L'influence grandissante des églises américaines en Afrique
9 avril 2024Depuis les années 2000, les églises chrétiennes fondamentalistes américaines, profondément homophobes, anti-avortement et niant la transidentité, gagnent de plus en plus d'influence dans la société et la politique en Afrique. Haley McEwen, sociologue à l'université de Göteborg, enquête sur les coulisses de ces puissants réseaux.
"Protection du noyau familial"
Elle explique que les réseaux américains d’activistes conservateurs qui se qualifient de "pro-famille" sont exclusivement intéressés par la protection et la défense d'un certain type de famille : la famille hétérosexuelle, monogame et mariée. En Afrique, leur objectif principal est alors de convaincre les gouvernements, notamment par le biais de conseils ou de formations qui présentent l'homosexualité et la diversité de genres comme des importations étrangères menaçant les sociétés africaines, pour qu’ils soutiennent ensuite leur politique auprès des Nations unies.
Irungu Houghton, directeur d'Amnesty International au Kenya, souligne que "la haine attisée par ces groupes ne s’inscrit pas dans l'histoire du Kenya ou de l'Afrique en général.

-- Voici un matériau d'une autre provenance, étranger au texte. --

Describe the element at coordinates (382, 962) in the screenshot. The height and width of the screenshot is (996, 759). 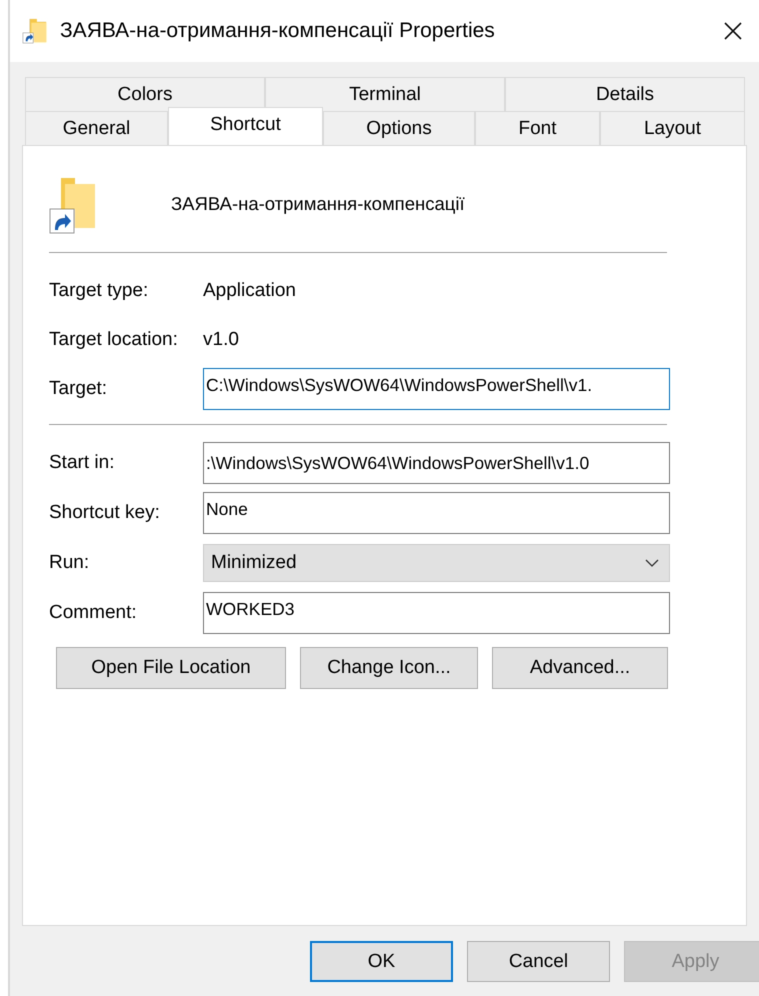
I see `dialog-button: OK` at that location.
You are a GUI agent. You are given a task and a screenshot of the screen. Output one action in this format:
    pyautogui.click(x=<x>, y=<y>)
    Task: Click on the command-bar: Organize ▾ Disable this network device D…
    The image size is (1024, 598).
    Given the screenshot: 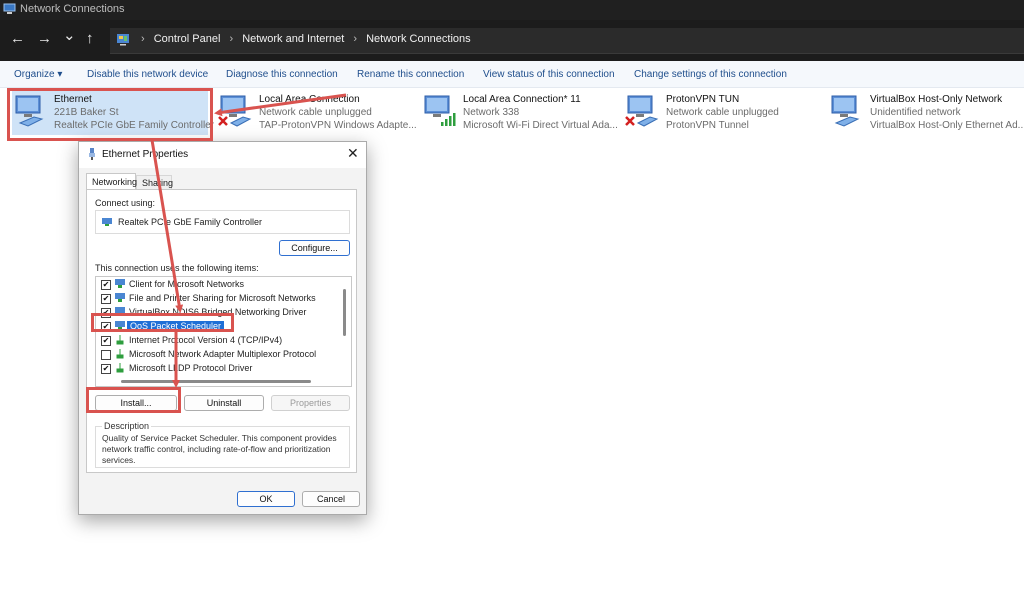 What is the action you would take?
    pyautogui.click(x=512, y=74)
    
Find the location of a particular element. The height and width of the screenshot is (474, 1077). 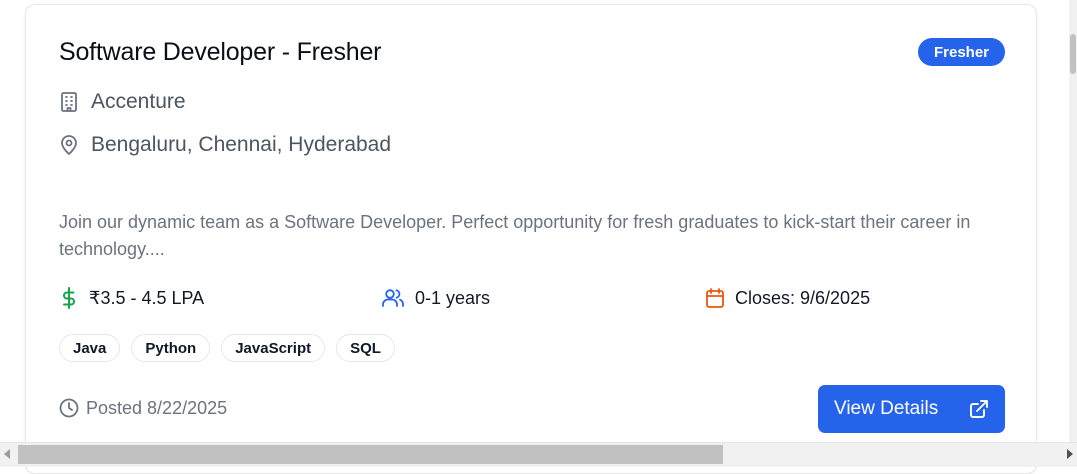

vertical-scrollbar is located at coordinates (1073, 221).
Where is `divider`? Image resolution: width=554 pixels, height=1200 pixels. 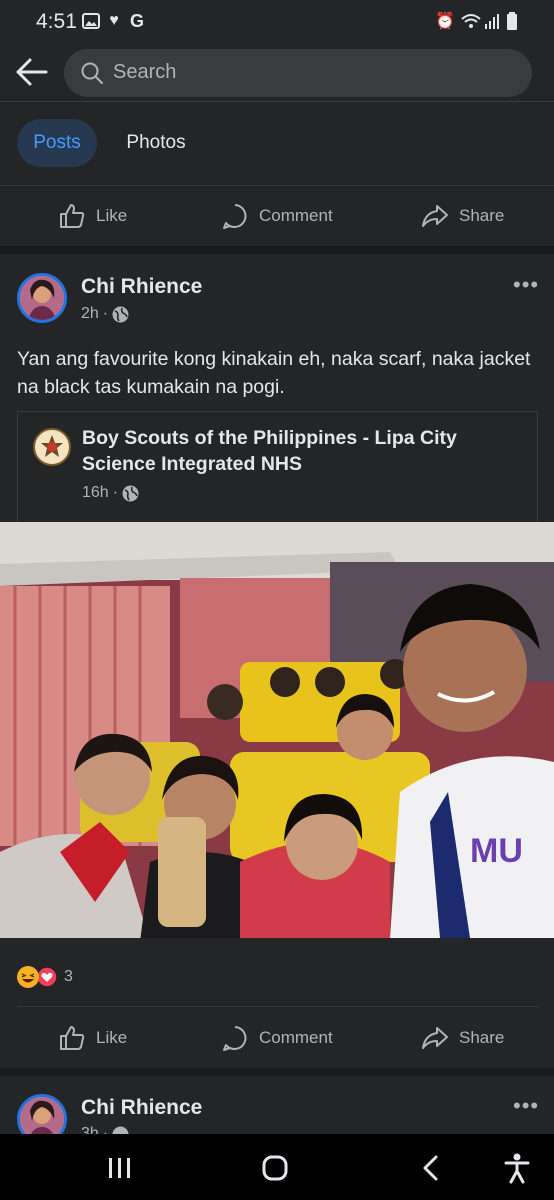
divider is located at coordinates (278, 1006).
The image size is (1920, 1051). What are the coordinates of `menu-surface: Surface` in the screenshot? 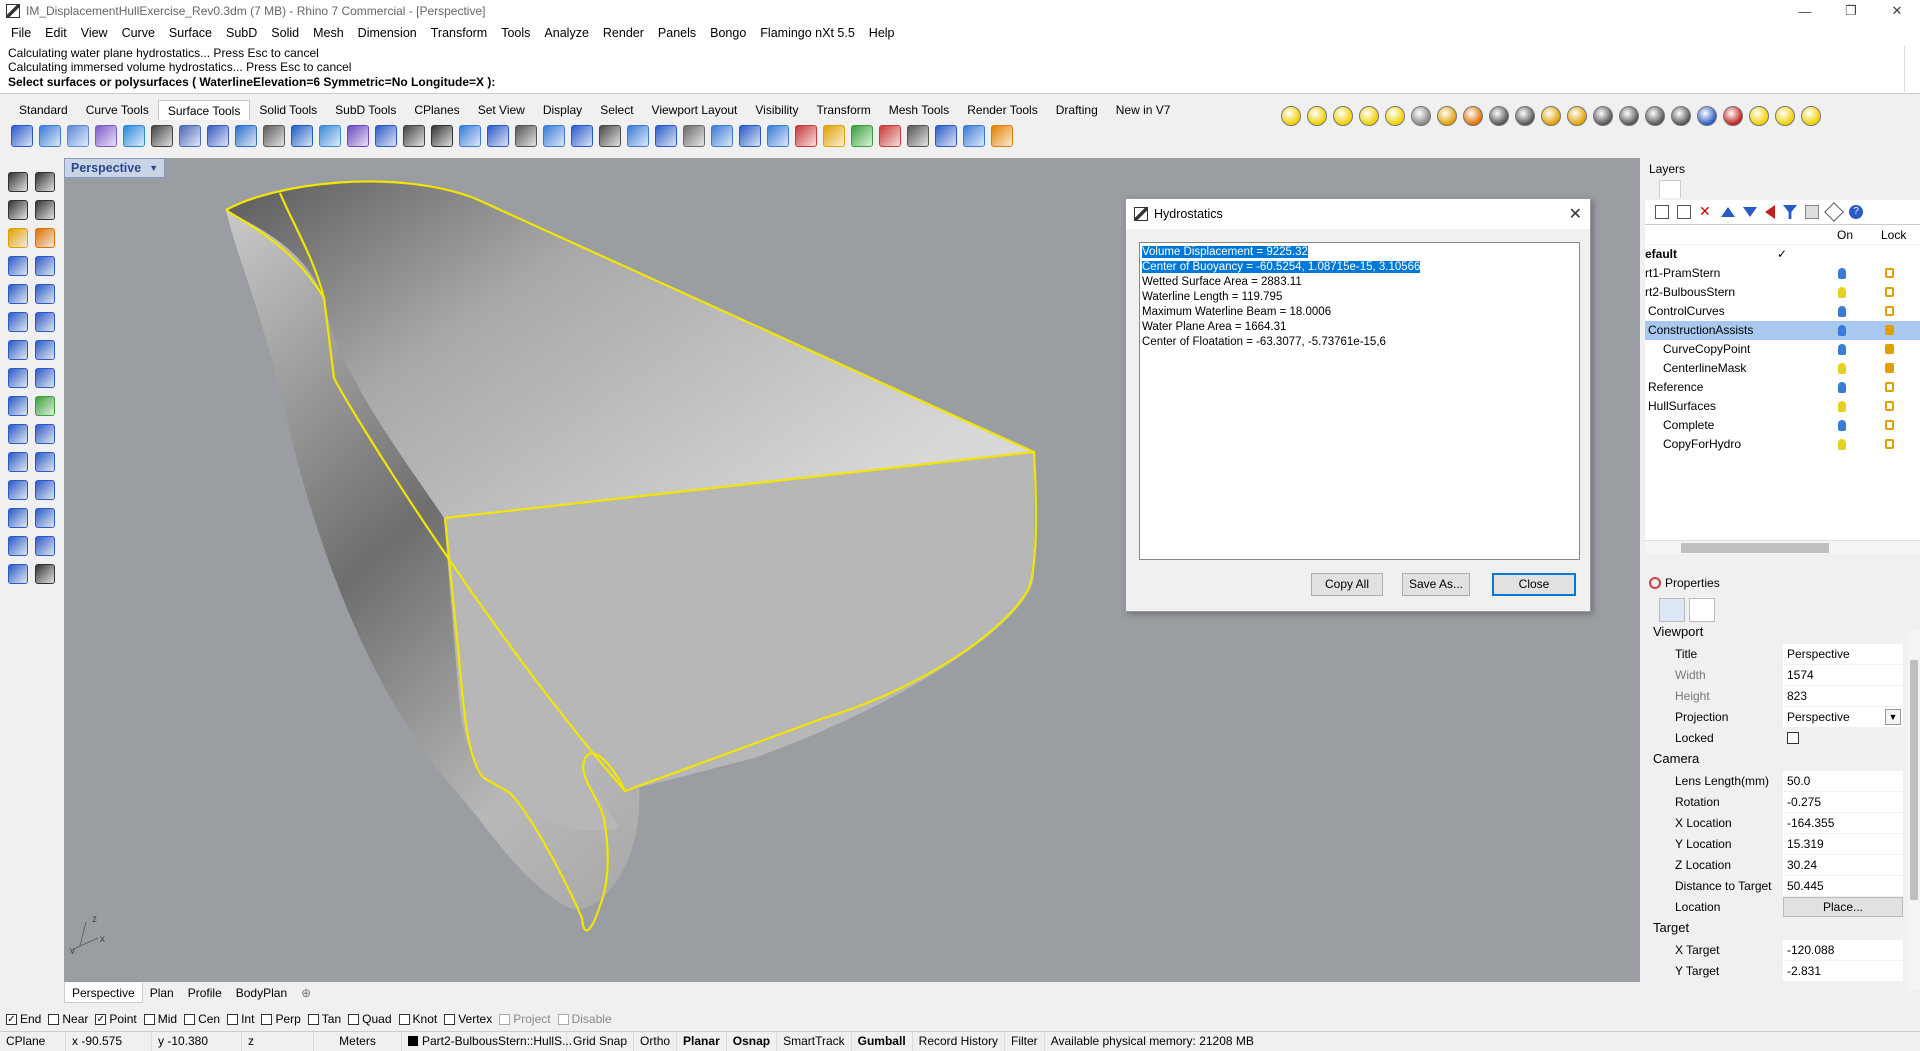 It's located at (190, 33).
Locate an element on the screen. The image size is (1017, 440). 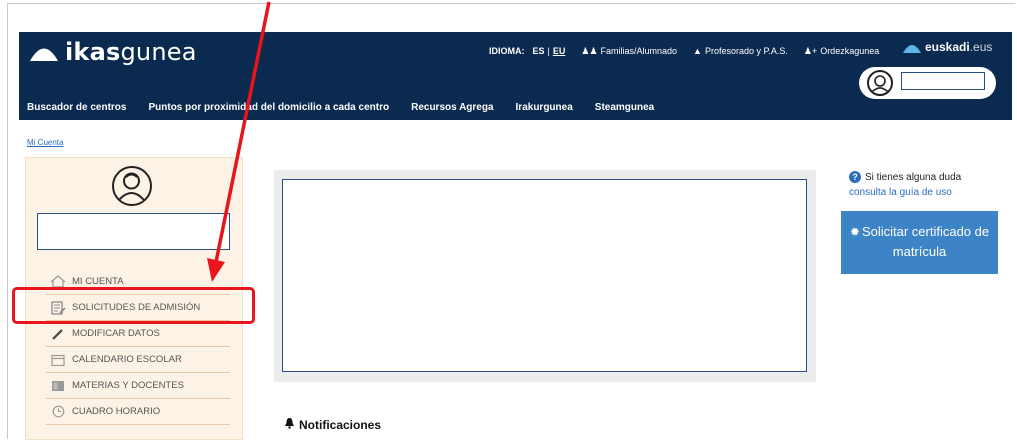
bell-icon is located at coordinates (290, 424).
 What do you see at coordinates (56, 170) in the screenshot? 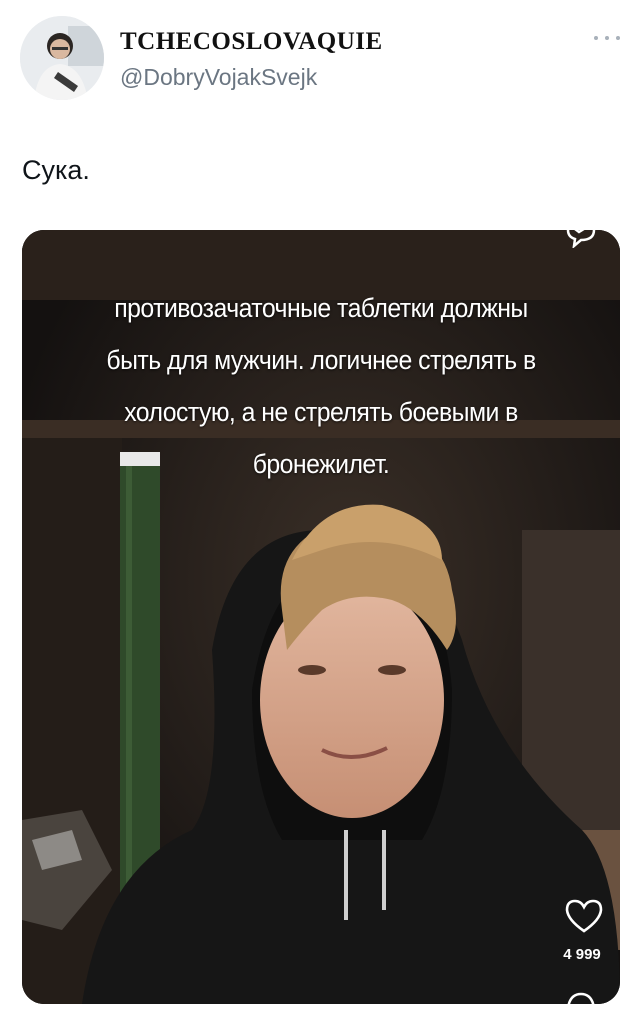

Mais c’est elle qui crée les conditions pour la violence et les attaques contre les personnes de la communauté LGBTQ sur le continent".
L’influence dépend de l’argent
Le mouvement africain pro-famille s'est ainsi de plus en plus développé de lui-même, mais, comme l’affirme MecEwen, le succès des campagnes africaines dépend toujours en grande partie des investissements étrangers.
La plateforme médiatique internationale indépendante "OpenDemocracy", basée à Londres, indique par exemple dans une enquête de 2020 qu’une vingtaine de groupes chrétiens américains ont dépensé au moins 54 millions de dollars en Afrique depuis 2007 ; des groupes connus notamment pour leur lutte contre les droits LGBTQ.
Peine de mort pour les homosexuels en Ouganda
En Ouganda ou au Ghana par exemple, l'influence du groupe ultra-conservateur de l'Arizona "Family Watch International" se fait ressentir jusque dans l’adoption des lois.
Le président ougandais Yoweri Museveni a ainsi signé en mai 2023 une loi anti-homosexuels faisant risquer la peine de mort aux homosexuels ainsi que 20 ans de prison pour les groupes d'activistes LGBTQ.
Au Ghana, le parlement a d'adopté récemment une loi qui renforce les sanctions pour les actes homosexuels consentis et qui criminalise les personnes et les organisations de défense des droits des personnes LGBTQ.
Un phénomène mondialement présent
Mais cette évolution que l'on observe dans plusieurs pays africains, ne se cantonne pas à ce continent, comme l’explique McEwen : des lois contre l'homosexualité voient également le jour en Hongrie, en Russie ou encore en Grande-Bretagne et aux Etats-Unis.
Comme elle le dit si bien, cela ne doit donc pas être un facteur de mépris envers le continent Africain : "Nous ne devons pas étiqueter l'Afrique comme un continent homophobe ou comme quelque chose de spécial simplement parce que ces lois y existent."